**Text provided:**
Member of the U.S. House of Representatives from Illinois's 15th district
- In office March 4, 1873 – March 3, 1879
- Preceded by: District created
- Succeeded by: Albert P. Forsythe

Member of the U.S. House of Representatives from Illinois's 7th district
- In office March 4, 1863 – March 3, 1865
- Preceded by: James Carroll Robinson
- Succeeded by: Henry P. H. Bromwell

Personal details
- Born: February 1, 1826 Bath County, Kentucky, U.S.
- Died: June 9, 1909 (aged 83) Sullivan, Illinois, U.S.
- Resting place: Greenhill Cemetery
- Party: Democratic

= John R. Eden =

American lawyer and politician from Illinois (1826–1909)

John Rice Eden (February 1, 1826 - June 9, 1909) was an American lawyer and politician who a total of five terms served as a U.S. Representative from Illinois during three non-consecutive stints between 1863 and 1887.

== Early life and career ==
Born in Bath County, Kentucky, Eden moved with his parents to Indiana.
He attended public schools, and later studied law.
He was admitted to the bar in 1853 at Shelbyville, Illinois and commenced practice in Sullivan, Illinois.

**Provided material:**
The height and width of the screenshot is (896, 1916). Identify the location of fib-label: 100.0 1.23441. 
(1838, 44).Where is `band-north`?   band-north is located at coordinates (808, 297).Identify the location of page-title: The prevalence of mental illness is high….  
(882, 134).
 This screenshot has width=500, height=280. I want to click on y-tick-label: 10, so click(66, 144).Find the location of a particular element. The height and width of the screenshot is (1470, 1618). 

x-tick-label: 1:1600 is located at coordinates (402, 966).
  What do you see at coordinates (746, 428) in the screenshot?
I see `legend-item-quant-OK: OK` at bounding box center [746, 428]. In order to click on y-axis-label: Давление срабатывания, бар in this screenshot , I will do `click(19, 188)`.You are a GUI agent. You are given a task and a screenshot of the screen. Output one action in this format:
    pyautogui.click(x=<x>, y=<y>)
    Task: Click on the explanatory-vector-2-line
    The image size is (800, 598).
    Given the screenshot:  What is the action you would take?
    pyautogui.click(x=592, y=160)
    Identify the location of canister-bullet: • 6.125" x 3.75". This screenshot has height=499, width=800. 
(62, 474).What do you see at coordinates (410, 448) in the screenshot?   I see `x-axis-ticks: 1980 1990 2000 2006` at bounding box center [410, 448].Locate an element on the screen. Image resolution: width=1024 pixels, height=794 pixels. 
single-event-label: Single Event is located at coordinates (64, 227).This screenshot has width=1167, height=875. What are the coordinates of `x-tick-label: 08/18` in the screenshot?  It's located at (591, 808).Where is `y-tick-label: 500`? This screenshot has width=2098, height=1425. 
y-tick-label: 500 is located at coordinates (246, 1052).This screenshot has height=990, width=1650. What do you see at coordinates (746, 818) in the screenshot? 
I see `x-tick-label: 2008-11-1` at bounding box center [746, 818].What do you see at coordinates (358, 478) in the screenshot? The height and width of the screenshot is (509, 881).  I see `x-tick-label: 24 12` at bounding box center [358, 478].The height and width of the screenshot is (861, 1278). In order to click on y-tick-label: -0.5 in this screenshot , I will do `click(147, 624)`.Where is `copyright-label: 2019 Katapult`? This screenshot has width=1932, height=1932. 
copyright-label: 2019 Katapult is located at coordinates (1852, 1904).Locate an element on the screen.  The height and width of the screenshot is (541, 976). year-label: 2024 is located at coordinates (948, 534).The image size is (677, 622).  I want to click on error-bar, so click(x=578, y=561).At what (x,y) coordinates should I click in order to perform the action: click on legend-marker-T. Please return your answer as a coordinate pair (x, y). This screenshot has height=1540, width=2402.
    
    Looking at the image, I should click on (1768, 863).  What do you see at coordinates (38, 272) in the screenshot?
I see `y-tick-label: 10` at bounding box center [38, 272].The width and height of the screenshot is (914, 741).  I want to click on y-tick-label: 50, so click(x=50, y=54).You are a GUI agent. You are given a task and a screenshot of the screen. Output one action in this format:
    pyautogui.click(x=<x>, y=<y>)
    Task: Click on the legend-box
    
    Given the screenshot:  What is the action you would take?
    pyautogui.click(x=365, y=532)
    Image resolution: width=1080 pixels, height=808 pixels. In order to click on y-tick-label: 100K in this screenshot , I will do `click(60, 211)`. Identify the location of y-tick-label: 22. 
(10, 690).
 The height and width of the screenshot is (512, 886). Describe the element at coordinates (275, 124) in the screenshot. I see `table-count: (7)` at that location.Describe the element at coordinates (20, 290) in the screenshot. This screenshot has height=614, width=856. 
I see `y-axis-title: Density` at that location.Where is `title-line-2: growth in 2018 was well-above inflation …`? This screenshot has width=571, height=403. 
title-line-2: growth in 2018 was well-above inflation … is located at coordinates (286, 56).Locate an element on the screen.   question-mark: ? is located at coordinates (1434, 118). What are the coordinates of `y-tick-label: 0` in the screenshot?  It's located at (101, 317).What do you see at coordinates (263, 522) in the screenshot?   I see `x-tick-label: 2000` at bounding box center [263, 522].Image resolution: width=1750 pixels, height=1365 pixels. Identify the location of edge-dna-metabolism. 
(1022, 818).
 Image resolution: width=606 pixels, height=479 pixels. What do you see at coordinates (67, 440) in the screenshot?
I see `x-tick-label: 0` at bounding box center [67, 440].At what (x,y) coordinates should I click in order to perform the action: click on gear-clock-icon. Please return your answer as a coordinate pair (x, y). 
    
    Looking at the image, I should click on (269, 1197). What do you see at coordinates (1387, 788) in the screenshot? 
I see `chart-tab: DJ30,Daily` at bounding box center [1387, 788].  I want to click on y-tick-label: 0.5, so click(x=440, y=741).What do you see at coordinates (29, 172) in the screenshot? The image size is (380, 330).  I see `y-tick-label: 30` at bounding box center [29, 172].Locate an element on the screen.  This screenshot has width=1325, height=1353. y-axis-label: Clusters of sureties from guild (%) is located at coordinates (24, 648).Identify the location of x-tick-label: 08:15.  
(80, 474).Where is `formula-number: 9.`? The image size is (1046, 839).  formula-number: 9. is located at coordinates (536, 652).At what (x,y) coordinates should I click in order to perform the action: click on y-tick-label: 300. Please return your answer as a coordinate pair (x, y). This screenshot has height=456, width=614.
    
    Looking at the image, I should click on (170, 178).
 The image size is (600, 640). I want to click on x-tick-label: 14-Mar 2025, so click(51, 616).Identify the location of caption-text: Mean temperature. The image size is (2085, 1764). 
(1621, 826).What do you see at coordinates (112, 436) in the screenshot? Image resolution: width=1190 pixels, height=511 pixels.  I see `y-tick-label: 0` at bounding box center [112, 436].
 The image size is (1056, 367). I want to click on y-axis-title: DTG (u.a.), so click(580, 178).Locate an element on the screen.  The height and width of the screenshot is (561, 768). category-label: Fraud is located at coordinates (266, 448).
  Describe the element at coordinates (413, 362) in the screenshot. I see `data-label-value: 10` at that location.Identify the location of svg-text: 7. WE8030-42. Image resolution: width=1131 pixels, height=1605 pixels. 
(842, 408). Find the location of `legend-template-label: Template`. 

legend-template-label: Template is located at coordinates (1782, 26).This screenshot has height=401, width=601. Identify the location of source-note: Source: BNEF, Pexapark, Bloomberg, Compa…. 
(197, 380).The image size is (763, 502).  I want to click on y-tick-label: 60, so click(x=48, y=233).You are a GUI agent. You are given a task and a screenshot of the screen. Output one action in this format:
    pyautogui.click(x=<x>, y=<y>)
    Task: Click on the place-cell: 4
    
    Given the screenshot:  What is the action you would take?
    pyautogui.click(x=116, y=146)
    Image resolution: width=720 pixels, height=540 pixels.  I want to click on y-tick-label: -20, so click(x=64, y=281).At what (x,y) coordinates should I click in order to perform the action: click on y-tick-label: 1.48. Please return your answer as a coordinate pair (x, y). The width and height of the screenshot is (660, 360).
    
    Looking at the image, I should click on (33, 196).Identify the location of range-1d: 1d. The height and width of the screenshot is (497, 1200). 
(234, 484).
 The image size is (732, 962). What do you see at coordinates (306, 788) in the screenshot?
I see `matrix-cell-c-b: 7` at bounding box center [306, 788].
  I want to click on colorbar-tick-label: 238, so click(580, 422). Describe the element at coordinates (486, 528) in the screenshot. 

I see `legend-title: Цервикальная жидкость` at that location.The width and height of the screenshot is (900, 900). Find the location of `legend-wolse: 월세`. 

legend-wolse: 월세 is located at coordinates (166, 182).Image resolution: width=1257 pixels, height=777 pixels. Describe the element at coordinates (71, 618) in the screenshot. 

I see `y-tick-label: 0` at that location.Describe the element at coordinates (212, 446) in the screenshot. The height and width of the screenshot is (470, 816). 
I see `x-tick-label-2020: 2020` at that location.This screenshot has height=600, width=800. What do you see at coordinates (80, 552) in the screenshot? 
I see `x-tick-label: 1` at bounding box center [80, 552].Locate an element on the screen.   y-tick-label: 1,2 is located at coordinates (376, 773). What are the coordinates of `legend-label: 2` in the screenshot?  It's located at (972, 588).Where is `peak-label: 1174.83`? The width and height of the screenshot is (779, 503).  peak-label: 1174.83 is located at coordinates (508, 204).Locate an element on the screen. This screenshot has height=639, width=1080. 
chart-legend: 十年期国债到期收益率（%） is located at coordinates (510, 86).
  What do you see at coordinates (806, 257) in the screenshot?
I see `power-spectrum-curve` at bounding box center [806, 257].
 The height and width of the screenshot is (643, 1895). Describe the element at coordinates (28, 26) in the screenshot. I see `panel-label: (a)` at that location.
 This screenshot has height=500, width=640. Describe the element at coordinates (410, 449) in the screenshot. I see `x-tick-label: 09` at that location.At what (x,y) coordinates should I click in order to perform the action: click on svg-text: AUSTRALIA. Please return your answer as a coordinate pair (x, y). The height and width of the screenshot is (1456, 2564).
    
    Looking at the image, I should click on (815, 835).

**Directions:**
#1 In the John R. Eden biography, where and in what year was he admitted to the bar?
#2 Please continue the John R. Eden biography from its final sentence, about his law practice in Sullivan, Illinois.

**Expected results:**
#1 Shelbyville, Illinois, in 1853.

#2
He served as prosecuting attorney for the seventeenth judicial district of Illinois 1856–1860.

== Congress ==
Eden was elected as a Democrat to the Thirty-eighth Congress (March 4, 1863 – March 3, 1865).
He was an unsuccessful candidate for reelection in 1864 to the Thirty-ninth Congress.
He was an unsuccessful Democratic nominee for Governor of Illinois in 1868.

Eden was elected to the Forty-third, Forty-fourth, and Forty-fifth Congresses (March 4, 1873 – March 3, 1879).
He served as chairman of the Committee on War Claims (Forty-fourth and Forty-fifth Congresses).
He was an unsuccessful candidate for renomination in 1878.
He resumed the practice of law in Sullivan, Illinois.

Eden was elected to the Forty-ninth Congress (March 4, 1885 – March 3, 1887).
He was an unsuccessful candidate for renomination in 1886.

== Later career and death ==
He again engaged in the practice of law.

He died in Sullivan, Illinois, June 9, 1909.
He was interred in Greenhill Cemetery.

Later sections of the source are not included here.